■ SCHRIFTELIJKE OPDRACHT 1
Beantwoord over het stuk over de voorwaardelijke invrijheidstelling:
(a) Welke minister heeft het wetsvoorstel ingediend?
(b) Voor gedetineerden met welke straf vervalt de automatische voorwaardelijke invrijheidstelling?
(c) Wie gaat per geval beoordelen of een gedetineerde ervoor in aanmerking komt?
■ SCHRIFTELIJKE OPDRACHT 2
Schrijf het stuk over de voorwaardelijke invrijheidstelling verder, vanaf de laatste zin.

Moeten gedetineerden straks langer zitten?
Annika Heida
Recentelijk heeft de Minister van Rechtsbescherming een wetsvoorstel ingediend dat strekt tot wijziging van het stelsel van de voorwaardelijke invrijheidstelling.
Wetsvoorstel detentiefasering en voorwaardelijke invrijheidstelling
Recentelijk heeft de Minister van Rechtsbescherming een wetsvoorstel ingediend dat strekt tot wijziging van het stelsel van de voorwaardelijke invrijheidstelling. Voorgesteld wordt dat gedetineerden, die een gevangenisstraf van meer dan één jaar opgelegd hebben gekregen, niet meer automatisch in aanmerking komen voor een voorwaardelijk invrijheidstelling. Het Openbaar Ministerie zal per geval beoordelen of de gedetineerde in aanmerking komt voor voorwaardelijke invrijheidstelling en zo ja, onder welke voorwaarden. Het gedrag van de gedetineerde tijdens de detentie zal in die beoordeling worden betrokken, maar ook eventuele risico’s, slachtofferbelangen en het belang van de samenleving als geheel.

■ VERZAMELDE GEGEVENS
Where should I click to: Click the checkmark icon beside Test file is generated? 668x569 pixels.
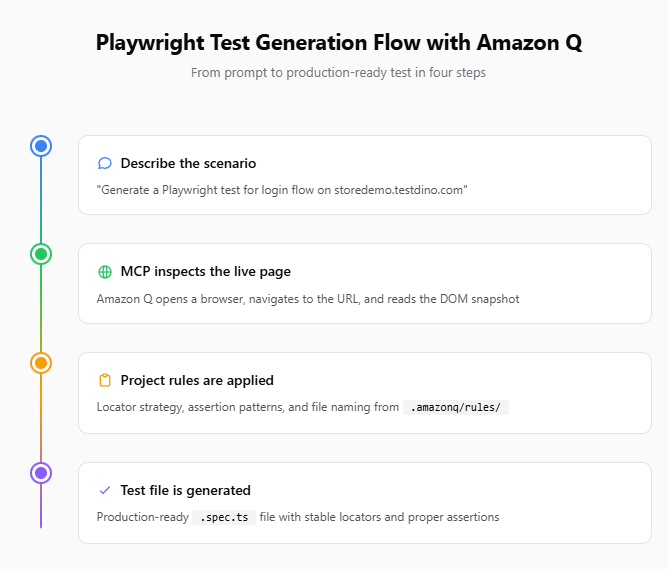(105, 490)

■ ANTWOORD OPDRACHT 1
(a) De Minister van Rechtsbescherming.
(b) Voor gedetineerden met een gevangenisstraf van meer dan één jaar.
(c) Het Openbaar Ministerie.

■ ANTWOORD OPDRACHT 2
Mocht niet tot voorwaardelijke invrijheidstelling worden besloten, dan kan tegen die beslissing een bezwaarschrift worden ingediend. Ook kan de gedetineerde nogmaals een verzoek indienen om alsnog voorwaardelijk in vrijheid te worden gesteld.
Voorwaardelijke invrijheidstelling wordt beperkt
Eén van de belangrijkste onderdelen van het wetsvoorstel is dat een gedetineerde maximaal twee jaar voor het einde van de straf voorwaardelijk in vrijheid zal worden gesteld. Volgens de huidige wet kan dit - ongeacht de duur van de gevangenisstraf - nadat twee derde van de straf is uitgezeten, en geldt deze beperking niet. Indien dit onderdeel van het wetsvoorstel wet wordt, heeft dat gevolgen voor de mogelijkheden van voorwaardelijke invrijheidstelling bij gevangenisstraffen van meer dan zes jaar. Een gedetineerde die nu bijvoorbeeld negen jaar krijgt opgelegd, mag na zes jaar detentie voorwaardelijk in vrijheid worden gesteld. Na inwerkingtreding van het wetsvoorstel kan dat pas na zeven jaar detentie. Dat betekent dus één jaar langer zitten voor de gedetineerde.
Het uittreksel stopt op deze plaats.